A Therapist Tells Me I'm Treatment Resistant
my first attempt at a cento
I had never heard of a cento before and now I can’t even remember how I discovered this poetry form: “From the Latin word for “patchwork garment,” a cento is a literary work collaged entirely from other authors’ verses or passages.”
Lately, I’ve read poetry by Mary Oliver, Kim Addonizio, Louise Glück, and I started reading, Something in the Woods Loves You, by Jarod K Anderson. I knew I wanted to create a word collage from these writers but first I had to pick a topic. It wasn’t difficult.
Recently I had a conversation with my provider and therapist where we finally came to a conclusion that has already been obvious to me for decades: I am treatment resistant. Meaning, so far, no conventional treatment has been successful.
I’ve had extensive psychiatric evaluations throughout my life, but never an evaluation of the dozens of medications I’ve taken over decades, until a therapist introduced me to GeneSight which is supposed to tell you which psychiatric medications work for your genetics. You’ll get a red column (these not only do not work, they can make your condition worse), the yellow column (essentially neutral) and the green column, medications your body should be able to metabolize.
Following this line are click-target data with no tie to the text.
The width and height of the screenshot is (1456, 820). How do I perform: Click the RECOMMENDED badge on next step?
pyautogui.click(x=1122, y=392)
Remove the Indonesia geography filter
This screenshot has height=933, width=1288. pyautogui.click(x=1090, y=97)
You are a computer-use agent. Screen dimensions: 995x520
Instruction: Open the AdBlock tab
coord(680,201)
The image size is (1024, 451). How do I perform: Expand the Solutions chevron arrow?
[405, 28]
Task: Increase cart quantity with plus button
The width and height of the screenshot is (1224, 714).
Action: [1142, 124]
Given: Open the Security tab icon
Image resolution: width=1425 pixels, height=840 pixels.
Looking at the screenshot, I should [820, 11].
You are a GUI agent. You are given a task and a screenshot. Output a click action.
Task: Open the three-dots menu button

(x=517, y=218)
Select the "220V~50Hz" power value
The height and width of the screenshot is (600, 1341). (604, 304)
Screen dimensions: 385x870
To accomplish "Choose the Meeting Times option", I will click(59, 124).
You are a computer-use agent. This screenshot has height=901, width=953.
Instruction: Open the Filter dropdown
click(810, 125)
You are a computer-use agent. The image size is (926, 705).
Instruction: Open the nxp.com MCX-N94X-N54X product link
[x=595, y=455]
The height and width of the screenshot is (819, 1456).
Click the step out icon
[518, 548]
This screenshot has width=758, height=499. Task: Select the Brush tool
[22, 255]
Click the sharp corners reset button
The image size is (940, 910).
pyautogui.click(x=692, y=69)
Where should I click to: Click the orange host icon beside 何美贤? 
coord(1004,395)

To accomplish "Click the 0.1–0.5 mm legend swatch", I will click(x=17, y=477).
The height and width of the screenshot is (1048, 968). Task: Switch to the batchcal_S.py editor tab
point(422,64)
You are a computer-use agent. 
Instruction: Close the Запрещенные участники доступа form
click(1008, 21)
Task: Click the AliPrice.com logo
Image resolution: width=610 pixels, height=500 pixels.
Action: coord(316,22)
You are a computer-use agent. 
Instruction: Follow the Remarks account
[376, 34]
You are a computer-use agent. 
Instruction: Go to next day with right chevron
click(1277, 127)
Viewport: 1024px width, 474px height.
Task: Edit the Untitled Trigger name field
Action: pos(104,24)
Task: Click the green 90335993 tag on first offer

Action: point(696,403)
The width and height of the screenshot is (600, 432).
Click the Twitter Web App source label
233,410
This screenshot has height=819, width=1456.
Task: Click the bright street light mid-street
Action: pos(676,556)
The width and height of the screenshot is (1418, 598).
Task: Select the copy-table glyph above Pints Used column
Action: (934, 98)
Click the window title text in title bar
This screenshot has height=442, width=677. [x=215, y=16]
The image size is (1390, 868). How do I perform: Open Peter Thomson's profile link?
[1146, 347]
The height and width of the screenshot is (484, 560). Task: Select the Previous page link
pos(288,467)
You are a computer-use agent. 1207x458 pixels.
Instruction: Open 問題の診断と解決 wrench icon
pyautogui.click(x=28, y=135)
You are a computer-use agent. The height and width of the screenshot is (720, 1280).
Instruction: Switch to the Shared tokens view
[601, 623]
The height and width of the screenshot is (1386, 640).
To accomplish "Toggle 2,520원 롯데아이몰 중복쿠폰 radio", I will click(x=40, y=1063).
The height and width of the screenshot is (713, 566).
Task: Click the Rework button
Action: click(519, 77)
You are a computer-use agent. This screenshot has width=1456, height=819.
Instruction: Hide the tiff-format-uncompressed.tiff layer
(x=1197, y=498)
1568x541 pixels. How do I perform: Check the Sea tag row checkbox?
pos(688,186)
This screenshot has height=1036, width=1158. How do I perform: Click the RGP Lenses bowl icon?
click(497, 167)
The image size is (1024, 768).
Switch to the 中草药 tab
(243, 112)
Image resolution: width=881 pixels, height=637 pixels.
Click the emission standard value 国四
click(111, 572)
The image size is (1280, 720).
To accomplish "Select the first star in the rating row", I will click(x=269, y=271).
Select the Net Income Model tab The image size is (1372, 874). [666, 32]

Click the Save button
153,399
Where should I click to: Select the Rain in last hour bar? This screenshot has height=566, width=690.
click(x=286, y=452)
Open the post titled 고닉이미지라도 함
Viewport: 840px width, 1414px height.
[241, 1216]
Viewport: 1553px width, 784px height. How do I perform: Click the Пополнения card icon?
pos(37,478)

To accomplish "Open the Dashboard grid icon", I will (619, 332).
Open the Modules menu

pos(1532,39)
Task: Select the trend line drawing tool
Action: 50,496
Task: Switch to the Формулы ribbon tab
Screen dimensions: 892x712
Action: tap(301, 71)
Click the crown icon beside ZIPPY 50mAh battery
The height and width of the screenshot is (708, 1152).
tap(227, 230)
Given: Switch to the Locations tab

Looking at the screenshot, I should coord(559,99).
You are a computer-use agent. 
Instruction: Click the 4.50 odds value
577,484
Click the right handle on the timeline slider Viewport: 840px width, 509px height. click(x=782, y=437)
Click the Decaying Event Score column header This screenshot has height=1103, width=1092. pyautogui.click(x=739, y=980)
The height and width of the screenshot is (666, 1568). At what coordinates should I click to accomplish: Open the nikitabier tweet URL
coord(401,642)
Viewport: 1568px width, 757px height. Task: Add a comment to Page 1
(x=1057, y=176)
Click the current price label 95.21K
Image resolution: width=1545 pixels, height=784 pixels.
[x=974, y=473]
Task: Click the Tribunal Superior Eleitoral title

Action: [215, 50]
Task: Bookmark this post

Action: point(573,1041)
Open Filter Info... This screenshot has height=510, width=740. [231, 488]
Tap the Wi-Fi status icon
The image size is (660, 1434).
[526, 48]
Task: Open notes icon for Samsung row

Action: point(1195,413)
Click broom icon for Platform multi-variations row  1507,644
“Your GeneSight results are….interesting,” she said. “Your body just can’t metabolize these medications. Usually, it only takes more than three to consider a person treatment resistant,” she said, knowing I’ve tried dozens. Over 90% of first line SSRIs and mood stabilizers are in the red column, and so far, even those in the green haven’t had any significant affect.
My provider is incredibly kind. She assured me that this isn’t my fault, that anyone who tells me or has told me that I’m not trying hard enough doesn’t see how much effort I put into getting better. They don’t see how I show up for every appointment, how I take meds as prescribed, how I journal, how I use a CPTSD workbook, and how I continue to ask about unconventional treatments. My next step is IFS and TMS. Fingers crossed.
She added, “This is NOT your fault. You can’t help this. You have science on your side.”
My first thought was, “Oh my god, if I can’t find something that works, this will always be my life, how will I survive my life?”
But my next thought was, “Oh my god, I’m fifty-one and I’m still here. Not a goddamn medication has worked, but I’m still here. I might be living for other people and for my animals, but I’m still alive.” Then, I told my daughter, “I think that means that I am actually strong.”
So, when I went to write a cento, I searched for poetry that echoed that sentiment, to know there’s something you can never truly, escape, but to choose life anyway.
This following cento combines the work of Mary Oliver, Louise Glück, Emily Dickinson, Sylvia Plath, Aaron Smith, Jarod K. Anderson and Kim Addonizio.
I kind of hope you don’t relate, but if you do, you have me on your side.
A Therapist Tells Me I’m Treatment Resistant This is me on drugs prescribed by my doctor as I try once more. It’s Sunday all the time and recess never comes. I don’t know how to live my life, but at least today I want to. I’m not the only way the universe knows itself, I am a way and one day that way will be lost. We live and then we don't. I am aware of my heart: it opens and closes. At the end of my suffering there was a door. I did not expect to survive, earth suppressing me. I didn't expect to waken again. Hope surely knows, escape is useless. Still, hope will try.